The French during most of the Revolutionary War period were not fighters as much as they were fur traders and explorers. Many times both the British and the Young American colonies would call on the French trappers to scout for them or to lead them through unexplored areas of the Frontier.

That was the role of this re enactment actor. He always stayed out of the action...always in the background observing the movement of both the British and the Americans. The photo was post processed to look like a woodcut or printed page from the newspapers of the time.



Heather said...

Love the old-timey feel of this one. Wonderful!! One day, I'm going to learn to take beautiful pictures...

Dan Felstead said...

Heather...I will trade you some lessons for your Kendal! Just kidding.


boneman said...

your particular technique does extra dimensions to photos such as this.
Almost like you were standing there, camera in hand, hundreds of years ago.
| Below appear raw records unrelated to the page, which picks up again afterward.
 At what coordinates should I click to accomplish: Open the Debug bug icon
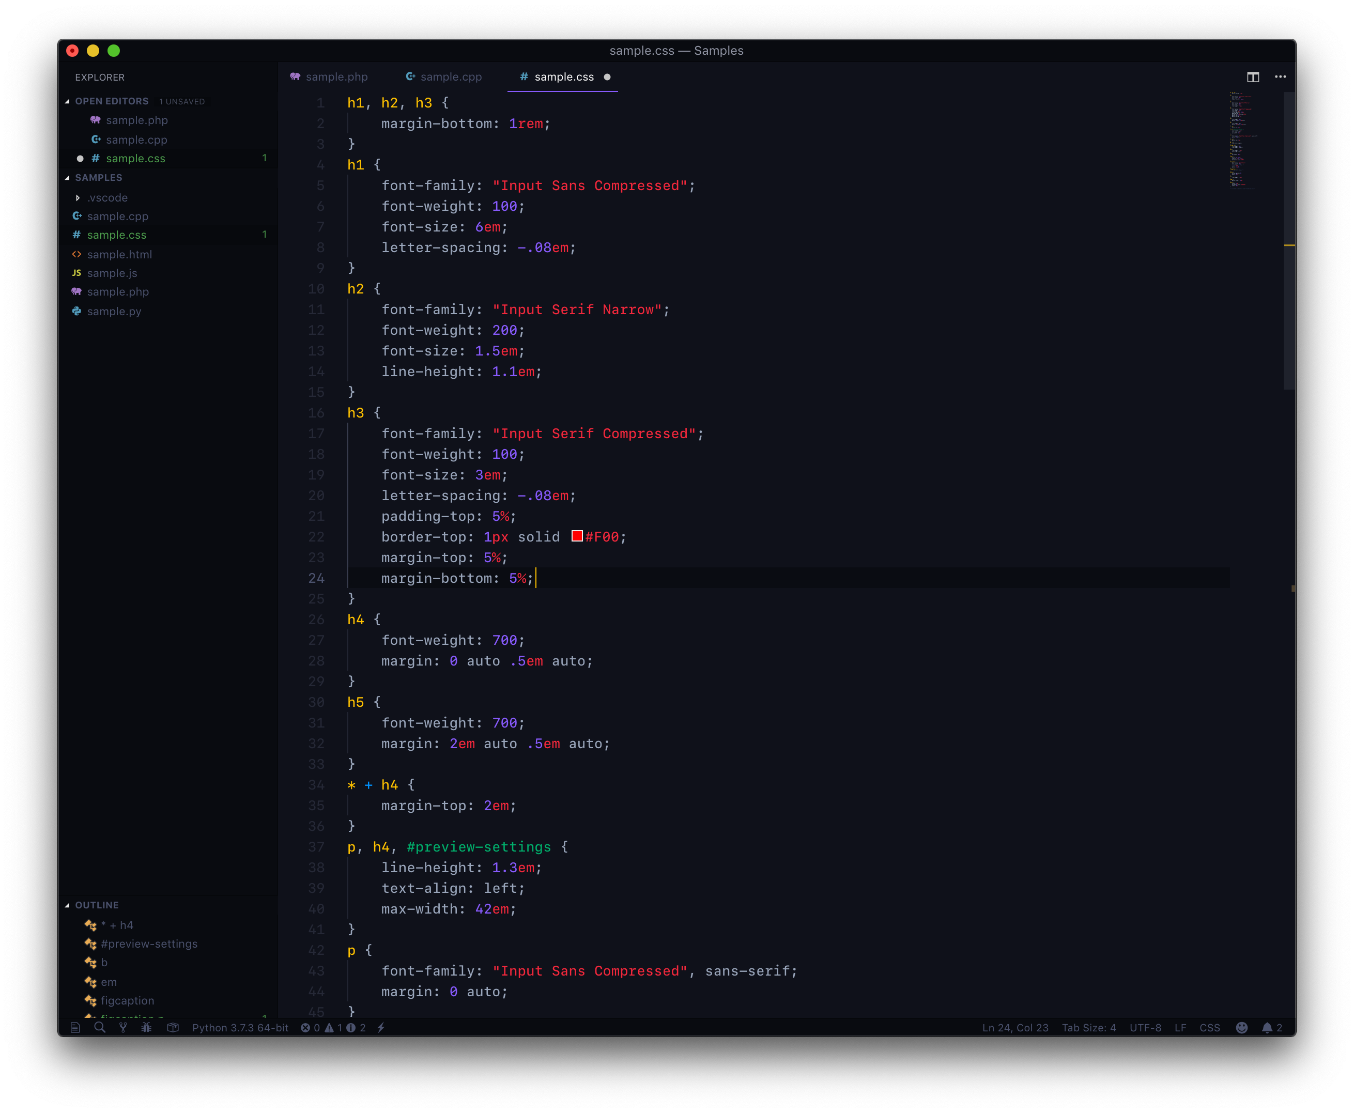click(147, 1028)
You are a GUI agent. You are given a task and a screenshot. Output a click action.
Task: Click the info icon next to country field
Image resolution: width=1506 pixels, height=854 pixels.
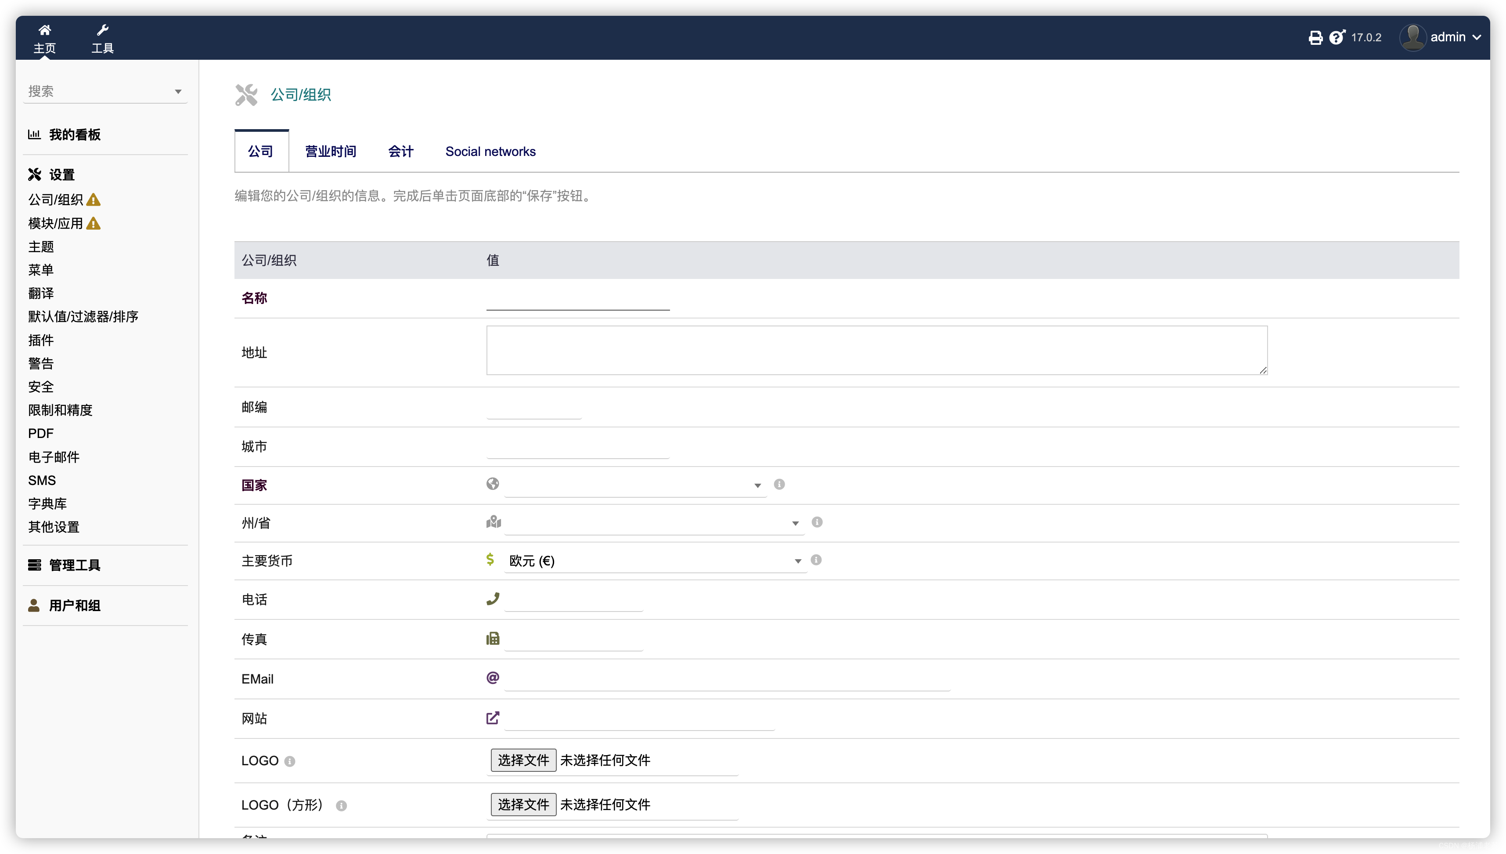coord(779,484)
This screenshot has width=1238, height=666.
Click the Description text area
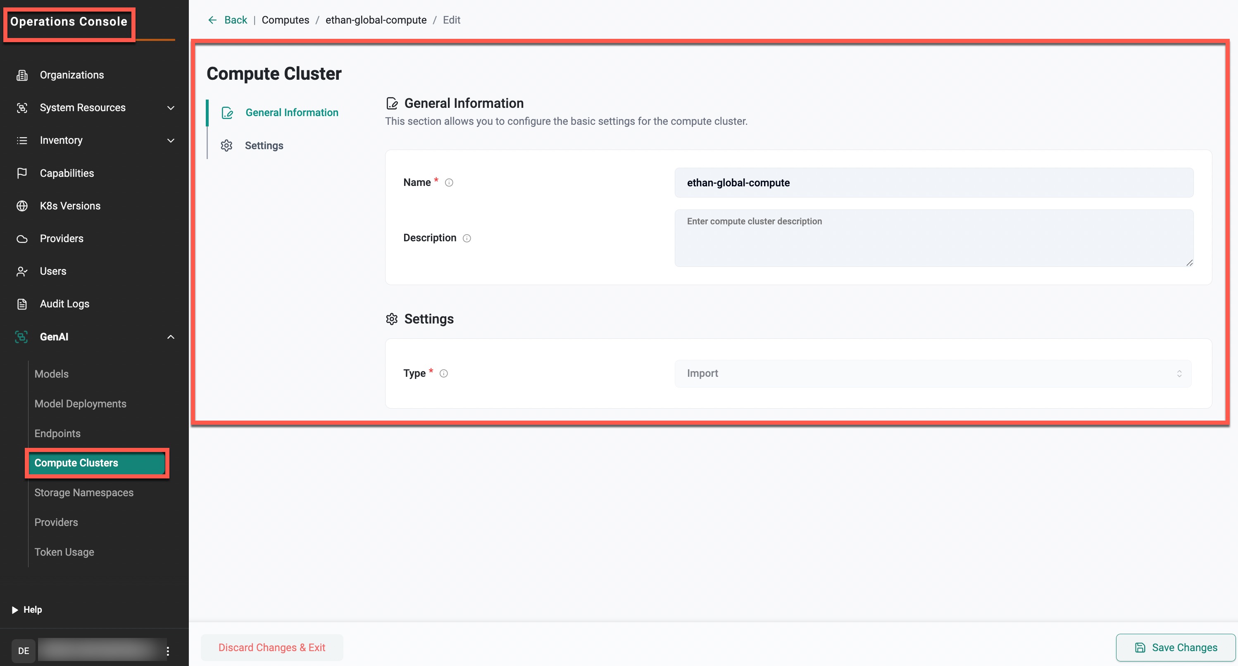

He'de look over at you and ask in thick, archaic French something you wouldn't understand if you kNEW french.
You say, of course, "I don't understand you, sir. Do you know any English.
and he turns his gun at you, your camera drops to your side as a whole different scenario arrises. "You be Englishman?" he asks.
"No," you reply honestly, earnestly, "No. I was born HERE," and you wave your hands to describe the area.
He points his musket down, which is quite fine with you. You offer him some water from your cantene. He takes a hit, and looks up and smiles.
Taking his cantene off, he unscrews the cap , takes a swig, offers it to you.
You think it's some form of greeting and put the cantene to your lips and lean back your head....just as your nose interrupts your fleeting thoughts to inform you that this is whiskey coming down.
After that, it's a great day. The two of you bag a fine rabbit, find out some roots, probably yucca, and have at making dinner. Sitting around the campfire all night, drinking, chewing on rabbit legs and roots, and all the while wondering how the heck you found yourself in the 1700s.


Dan Felstead said...


Great story! Sounds like something that could have happened in Michael Crichton's novel Timeline!